Effects of hyperoxia on biochemical indexes of pig aortic endothelial function

Abstract

To determine what biochemical indexes might be useful in measuring the endothelial response to hyperoxia in vitro we exposed endothelial cell monolayers (ECM) from pig aortas to either hyperoxic (95% O2:5% CO2, 1 atm) or control conditions (95% air:5% CO2) and made the following measurements: (a) DNA and protein contents remaining in the ECM; (b) lactate dehydrogenase (LDH) activity in the medium; (c) the net uptake of rubidium (Rb+), adenine, and adenosine; and (d) cellular ATP and medium lactate. Twelve hours of hyperoxic exposure did not cause significant changes. After 24 or 48 h of hyperoxia, DNA and protein contents were decreased; LDH activity and the protein-to-DNA ratio were increased; adenosine uptake was decreased per ECM but was unchanged when corrected for culture DNA and protein contents. Adenine uptake was unaltered as were cellular ATP content and medium lactate concentration. The net Rb+ uptake-to-DNA ratio was increased after 24 h but not after 48 h of hyperoxia. The extent of the DNA and LDH changes indicated that the cellular disturbance caused by hyperoxia was progressive from 12 to 48 h.

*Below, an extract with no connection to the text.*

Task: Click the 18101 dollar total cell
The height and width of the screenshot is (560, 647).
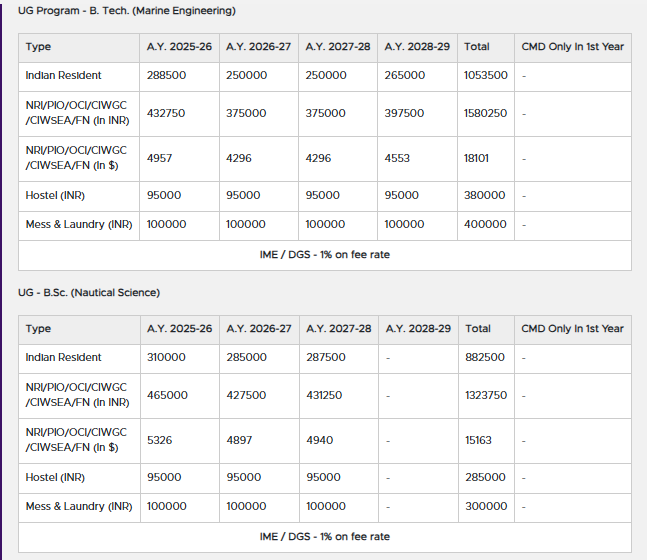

Presence of superoxide dismutase (250 U/ml) prevented both the increase of LDH activity and the decrease of protein after 48 h but did not affect the decrease of DNA. These results suggest that the cells remaining in the ECM after hyperoxia have normal biochemical function and may represent a subpopulation of cells more resistant to oxygen toxicity than the damaged cells.